Se riuscisse a realizzare anche solo questo progetto, andrebbe ricordato come un grande statista. Ma prima deve effettivamente farlo: stroncare le spese pazze delle regioni, chiudere questo scandalo una volta per tutte.

Nella bozza di disegno di legge costituzionale presentata il 12 marzo, la stessa che abolisce la funzione legislativa del Senato ed elimina le province, il Governo di Matteo Renzi (foto by InfoPhoto) prova anche a mettere la museruola alle regioni.

Da quando nel 2001 centrosinistra e Lega Nord modificarono la Costituzione (il Titolo V) trasferendo una serie allucinante di competenze agli enti locali, le spese delle regioni sono esplose; di conseguenza è aumentata inmodo vertiginoso anche la pressione fiscale da parte di regioni, province e comuni.

Come sottolinea Sergio Rizzo in un articolo sul Corriere della sera, gli sprechi non si contano più. Regioni che aprono sedi all’estero, vere e proprie ambasciate; delegazioni numerose che fanno viaggi all’estero neanche fossero dei ministri; assunzioni scriteriate di dipendenti e dirigenti con stipendi da panico.

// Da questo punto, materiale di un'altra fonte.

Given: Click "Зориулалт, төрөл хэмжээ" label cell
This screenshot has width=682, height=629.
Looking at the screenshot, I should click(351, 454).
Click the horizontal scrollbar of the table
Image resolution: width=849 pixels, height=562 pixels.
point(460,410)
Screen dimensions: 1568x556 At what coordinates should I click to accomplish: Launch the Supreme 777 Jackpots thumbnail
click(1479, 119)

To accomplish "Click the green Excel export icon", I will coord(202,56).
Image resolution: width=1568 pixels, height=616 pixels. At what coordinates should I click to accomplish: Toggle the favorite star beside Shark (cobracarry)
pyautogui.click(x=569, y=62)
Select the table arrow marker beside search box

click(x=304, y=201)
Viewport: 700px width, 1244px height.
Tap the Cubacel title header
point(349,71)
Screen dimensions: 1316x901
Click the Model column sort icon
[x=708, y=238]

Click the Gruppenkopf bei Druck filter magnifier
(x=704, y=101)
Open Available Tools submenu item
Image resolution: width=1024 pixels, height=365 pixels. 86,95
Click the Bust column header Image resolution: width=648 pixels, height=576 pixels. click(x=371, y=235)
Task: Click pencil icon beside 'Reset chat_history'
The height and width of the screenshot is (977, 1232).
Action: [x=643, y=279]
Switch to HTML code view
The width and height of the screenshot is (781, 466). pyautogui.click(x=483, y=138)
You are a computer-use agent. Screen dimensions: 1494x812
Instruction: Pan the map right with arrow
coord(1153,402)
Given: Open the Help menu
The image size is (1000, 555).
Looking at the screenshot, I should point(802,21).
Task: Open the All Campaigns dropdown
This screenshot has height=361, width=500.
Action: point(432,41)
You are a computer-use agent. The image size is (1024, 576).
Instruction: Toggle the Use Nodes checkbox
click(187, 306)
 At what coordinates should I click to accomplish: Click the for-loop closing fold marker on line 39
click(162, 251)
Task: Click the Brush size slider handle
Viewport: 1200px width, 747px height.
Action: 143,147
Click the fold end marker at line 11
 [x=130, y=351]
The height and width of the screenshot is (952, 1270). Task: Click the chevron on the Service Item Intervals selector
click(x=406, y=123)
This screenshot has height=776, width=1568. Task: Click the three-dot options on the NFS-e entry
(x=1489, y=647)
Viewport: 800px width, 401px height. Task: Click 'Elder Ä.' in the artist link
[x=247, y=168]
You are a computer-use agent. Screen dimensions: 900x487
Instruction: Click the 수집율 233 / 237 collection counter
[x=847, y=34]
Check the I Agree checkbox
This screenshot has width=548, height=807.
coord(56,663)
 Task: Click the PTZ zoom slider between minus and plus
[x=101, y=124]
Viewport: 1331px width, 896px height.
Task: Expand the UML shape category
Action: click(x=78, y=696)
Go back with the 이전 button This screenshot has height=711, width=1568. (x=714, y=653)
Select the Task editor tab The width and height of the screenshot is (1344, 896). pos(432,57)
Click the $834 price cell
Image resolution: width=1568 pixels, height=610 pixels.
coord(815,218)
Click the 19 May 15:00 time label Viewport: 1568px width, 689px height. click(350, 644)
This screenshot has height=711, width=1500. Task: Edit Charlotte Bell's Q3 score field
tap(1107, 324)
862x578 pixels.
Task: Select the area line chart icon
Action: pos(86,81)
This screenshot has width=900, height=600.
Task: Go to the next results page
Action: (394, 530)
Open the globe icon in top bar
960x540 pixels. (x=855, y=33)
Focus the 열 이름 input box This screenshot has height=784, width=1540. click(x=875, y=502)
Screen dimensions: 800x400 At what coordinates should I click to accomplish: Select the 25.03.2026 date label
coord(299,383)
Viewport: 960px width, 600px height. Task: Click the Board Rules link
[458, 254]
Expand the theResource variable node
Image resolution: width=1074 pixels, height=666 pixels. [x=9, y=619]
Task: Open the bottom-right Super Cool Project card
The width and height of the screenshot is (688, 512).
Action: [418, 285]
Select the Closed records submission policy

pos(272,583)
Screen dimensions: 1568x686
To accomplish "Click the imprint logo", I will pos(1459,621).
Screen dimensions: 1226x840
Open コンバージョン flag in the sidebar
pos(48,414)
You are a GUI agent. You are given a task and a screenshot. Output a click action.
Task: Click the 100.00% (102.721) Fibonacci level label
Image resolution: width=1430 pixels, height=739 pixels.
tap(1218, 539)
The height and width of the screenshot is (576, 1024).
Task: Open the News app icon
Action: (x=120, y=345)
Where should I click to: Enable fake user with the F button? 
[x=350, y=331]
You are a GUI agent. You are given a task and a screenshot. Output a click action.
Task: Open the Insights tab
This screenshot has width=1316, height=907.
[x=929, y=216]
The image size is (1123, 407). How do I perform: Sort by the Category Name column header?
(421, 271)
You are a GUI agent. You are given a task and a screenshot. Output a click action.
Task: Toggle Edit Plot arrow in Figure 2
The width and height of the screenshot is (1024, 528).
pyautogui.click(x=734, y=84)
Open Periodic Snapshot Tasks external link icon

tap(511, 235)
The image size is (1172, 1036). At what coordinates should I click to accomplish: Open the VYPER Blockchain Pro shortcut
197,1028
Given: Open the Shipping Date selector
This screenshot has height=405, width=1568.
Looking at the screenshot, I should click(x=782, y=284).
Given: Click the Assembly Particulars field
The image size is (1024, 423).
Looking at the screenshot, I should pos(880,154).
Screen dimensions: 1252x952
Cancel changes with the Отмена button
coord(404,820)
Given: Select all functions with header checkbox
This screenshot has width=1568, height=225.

Solo alcuni esempi: la Regione Campania che getta 1,4 milioni di dollari all’anno per l’affitto di un appartamento a New York; il Consiglio regionale del Lazio in visita in Indonesia; Piemonte e Lombardia che spendono denaro pubblico per promuovere il “Made in Piemonte” e il “Made in Lombardy”; una missione della Regione Friuli in Azerbaigian. E molto altro ancora.

Renzi tenterà (auguri) di riportare sotto l’esclusiva competenza dello Stato l’energia, le grandi reti di trasporto, le norme generali sulla gestione del territorio e dell’urbanistica e anche la programmazione strategica del turismo.

Un dato evidenziato dal Corriere: 939 milioni all’anno spesi dalle regioni tra il 2009 e il 2011 per la promozione turistica, mentre crollavano presenze estere, fatturato turistico e relativa competitività.

Altro pietra dello scandalo: gli stipendi e i rimborsi spese dei politici. Il rinnovato articolo 122 della Costituzione, se approvato, assegnerebbe allo Stato la definizione degli stipendi degli organi regionali (giunte e consigli), che in ogni caso non dovrebbero superare quelli dei sindaci capoluogo di Regione. Inoltre verrebbero aboliti tutti i contributi e rimborsi ai gruppi politici presenti nei consigli regionali. Niente più casi Batman Fiorito, dunque. Sembra quasi un sogno.